Short task: Reproduce every line of the records below verbatim, keeping the original order.

□ □ □

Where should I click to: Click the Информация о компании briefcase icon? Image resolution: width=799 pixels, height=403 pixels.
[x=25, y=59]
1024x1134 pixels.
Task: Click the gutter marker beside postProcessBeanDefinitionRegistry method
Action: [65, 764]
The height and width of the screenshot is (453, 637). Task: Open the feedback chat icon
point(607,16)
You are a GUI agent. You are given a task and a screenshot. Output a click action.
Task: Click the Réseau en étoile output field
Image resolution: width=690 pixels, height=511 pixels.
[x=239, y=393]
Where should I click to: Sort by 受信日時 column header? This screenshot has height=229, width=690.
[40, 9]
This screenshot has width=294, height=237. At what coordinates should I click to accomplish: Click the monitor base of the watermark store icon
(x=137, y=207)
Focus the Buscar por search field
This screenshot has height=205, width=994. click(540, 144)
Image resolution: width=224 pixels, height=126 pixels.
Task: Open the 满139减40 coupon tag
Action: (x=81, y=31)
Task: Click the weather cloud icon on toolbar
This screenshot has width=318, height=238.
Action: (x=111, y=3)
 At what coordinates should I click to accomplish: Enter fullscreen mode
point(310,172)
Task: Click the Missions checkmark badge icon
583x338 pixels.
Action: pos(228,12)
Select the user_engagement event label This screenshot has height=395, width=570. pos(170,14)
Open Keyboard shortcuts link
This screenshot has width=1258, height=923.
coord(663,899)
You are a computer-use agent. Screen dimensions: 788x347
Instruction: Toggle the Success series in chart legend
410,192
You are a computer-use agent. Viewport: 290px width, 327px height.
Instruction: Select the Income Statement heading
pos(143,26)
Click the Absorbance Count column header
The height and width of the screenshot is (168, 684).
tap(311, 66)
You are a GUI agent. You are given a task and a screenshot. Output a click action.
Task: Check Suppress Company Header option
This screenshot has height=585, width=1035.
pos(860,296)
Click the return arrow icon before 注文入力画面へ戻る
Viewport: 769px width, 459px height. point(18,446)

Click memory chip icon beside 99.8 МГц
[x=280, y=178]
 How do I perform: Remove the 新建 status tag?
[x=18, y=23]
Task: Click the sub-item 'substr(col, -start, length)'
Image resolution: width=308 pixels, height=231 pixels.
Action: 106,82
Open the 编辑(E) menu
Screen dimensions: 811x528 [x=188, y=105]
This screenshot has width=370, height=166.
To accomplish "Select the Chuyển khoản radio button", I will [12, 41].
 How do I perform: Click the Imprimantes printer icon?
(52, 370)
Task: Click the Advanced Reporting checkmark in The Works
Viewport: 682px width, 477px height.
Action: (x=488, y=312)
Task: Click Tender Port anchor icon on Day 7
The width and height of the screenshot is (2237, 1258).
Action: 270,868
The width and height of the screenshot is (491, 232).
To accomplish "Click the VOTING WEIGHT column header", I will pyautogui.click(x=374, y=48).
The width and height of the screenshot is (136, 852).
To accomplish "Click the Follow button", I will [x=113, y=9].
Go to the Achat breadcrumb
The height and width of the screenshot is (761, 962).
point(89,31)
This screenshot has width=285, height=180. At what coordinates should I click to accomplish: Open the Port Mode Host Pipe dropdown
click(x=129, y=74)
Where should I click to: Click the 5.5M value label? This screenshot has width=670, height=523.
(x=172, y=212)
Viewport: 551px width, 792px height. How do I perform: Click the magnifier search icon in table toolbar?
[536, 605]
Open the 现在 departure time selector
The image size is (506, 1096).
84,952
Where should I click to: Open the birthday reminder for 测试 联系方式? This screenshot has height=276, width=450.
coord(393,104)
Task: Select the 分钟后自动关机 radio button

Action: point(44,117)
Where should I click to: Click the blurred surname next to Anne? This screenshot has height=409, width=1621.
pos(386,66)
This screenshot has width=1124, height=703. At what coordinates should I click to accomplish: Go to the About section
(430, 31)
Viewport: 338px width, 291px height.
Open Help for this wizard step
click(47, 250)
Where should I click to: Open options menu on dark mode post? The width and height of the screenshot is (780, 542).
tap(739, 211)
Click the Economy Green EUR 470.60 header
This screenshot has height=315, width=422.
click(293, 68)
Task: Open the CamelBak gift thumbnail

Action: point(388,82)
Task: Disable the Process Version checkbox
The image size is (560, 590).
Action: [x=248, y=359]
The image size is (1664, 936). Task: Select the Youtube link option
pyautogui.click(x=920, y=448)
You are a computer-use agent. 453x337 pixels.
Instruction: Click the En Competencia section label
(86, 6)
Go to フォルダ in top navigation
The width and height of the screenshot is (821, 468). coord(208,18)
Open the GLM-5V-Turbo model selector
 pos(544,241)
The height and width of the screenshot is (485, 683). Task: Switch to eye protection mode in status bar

□ □ □

Full output:
Where should I click to: Click the Информация о компании briefcase icon? Image resolution: width=799 pixels, height=403 pixels.
[x=25, y=59]
1024x1134 pixels.
Task: Click the gutter marker beside postProcessBeanDefinitionRegistry method
Action: [65, 764]
The height and width of the screenshot is (453, 637). Task: Open the feedback chat icon
point(607,16)
You are a GUI agent. You are given a task and a screenshot. Output a click action.
Task: Click the Réseau en étoile output field
Image resolution: width=690 pixels, height=511 pixels.
[x=239, y=393]
Where should I click to: Sort by 受信日時 column header? This screenshot has height=229, width=690.
[40, 9]
This screenshot has width=294, height=237. At what coordinates should I click to accomplish: Click the monitor base of the watermark store icon
(x=137, y=207)
Focus the Buscar por search field
This screenshot has height=205, width=994. click(540, 144)
Image resolution: width=224 pixels, height=126 pixels.
Task: Open the 满139减40 coupon tag
Action: (x=81, y=31)
Task: Click the weather cloud icon on toolbar
This screenshot has width=318, height=238.
Action: (x=111, y=3)
 At what coordinates should I click to accomplish: Enter fullscreen mode
point(310,172)
Task: Click the Missions checkmark badge icon
583x338 pixels.
Action: pos(228,12)
Select the user_engagement event label This screenshot has height=395, width=570. pos(170,14)
Open Keyboard shortcuts link
This screenshot has width=1258, height=923.
coord(663,899)
You are a computer-use agent. Screen dimensions: 788x347
Instruction: Toggle the Success series in chart legend
410,192
You are a computer-use agent. Viewport: 290px width, 327px height.
Instruction: Select the Income Statement heading
pos(143,26)
Click the Absorbance Count column header
The height and width of the screenshot is (168, 684).
tap(311, 66)
You are a GUI agent. You are given a task and a screenshot. Output a click action.
Task: Check Suppress Company Header option
This screenshot has height=585, width=1035.
pos(860,296)
Click the return arrow icon before 注文入力画面へ戻る
Viewport: 769px width, 459px height. point(18,446)

Click memory chip icon beside 99.8 МГц
[x=280, y=178]
 How do I perform: Remove the 新建 status tag?
[x=18, y=23]
Task: Click the sub-item 'substr(col, -start, length)'
Image resolution: width=308 pixels, height=231 pixels.
Action: 106,82
Open the 编辑(E) menu
Screen dimensions: 811x528 [x=188, y=105]
This screenshot has width=370, height=166.
To accomplish "Select the Chuyển khoản radio button", I will [12, 41].
 How do I perform: Click the Imprimantes printer icon?
(52, 370)
Task: Click the Advanced Reporting checkmark in The Works
Viewport: 682px width, 477px height.
Action: (x=488, y=312)
Task: Click Tender Port anchor icon on Day 7
The width and height of the screenshot is (2237, 1258).
Action: 270,868
The width and height of the screenshot is (491, 232).
To accomplish "Click the VOTING WEIGHT column header", I will pyautogui.click(x=374, y=48).
The width and height of the screenshot is (136, 852).
To accomplish "Click the Follow button", I will [x=113, y=9].
Go to the Achat breadcrumb
The height and width of the screenshot is (761, 962).
point(89,31)
This screenshot has width=285, height=180. At what coordinates should I click to accomplish: Open the Port Mode Host Pipe dropdown
click(x=129, y=74)
Where should I click to: Click the 5.5M value label? This screenshot has width=670, height=523.
(x=172, y=212)
Viewport: 551px width, 792px height. How do I perform: Click the magnifier search icon in table toolbar?
[536, 605]
Open the 现在 departure time selector
The image size is (506, 1096).
84,952
Where should I click to: Open the birthday reminder for 测试 联系方式? This screenshot has height=276, width=450.
coord(393,104)
Task: Select the 分钟后自动关机 radio button

Action: point(44,117)
Where should I click to: Click the blurred surname next to Anne? This screenshot has height=409, width=1621.
pos(386,66)
This screenshot has width=1124, height=703. At what coordinates should I click to accomplish: Go to the About section
(430, 31)
Viewport: 338px width, 291px height.
Open Help for this wizard step
click(47, 250)
Where should I click to: Open options menu on dark mode post? The width and height of the screenshot is (780, 542).
tap(739, 211)
Click the Economy Green EUR 470.60 header
This screenshot has height=315, width=422.
click(293, 68)
Task: Open the CamelBak gift thumbnail

Action: point(388,82)
Task: Disable the Process Version checkbox
The image size is (560, 590).
Action: [x=248, y=359]
The image size is (1664, 936). Task: Select the Youtube link option
pyautogui.click(x=920, y=448)
You are a computer-use agent. 453x337 pixels.
Instruction: Click the En Competencia section label
(86, 6)
Go to フォルダ in top navigation
The width and height of the screenshot is (821, 468). coord(208,18)
Open the GLM-5V-Turbo model selector
 pos(544,241)
The height and width of the screenshot is (485, 683). Task: Switch to eye protection mode in status bar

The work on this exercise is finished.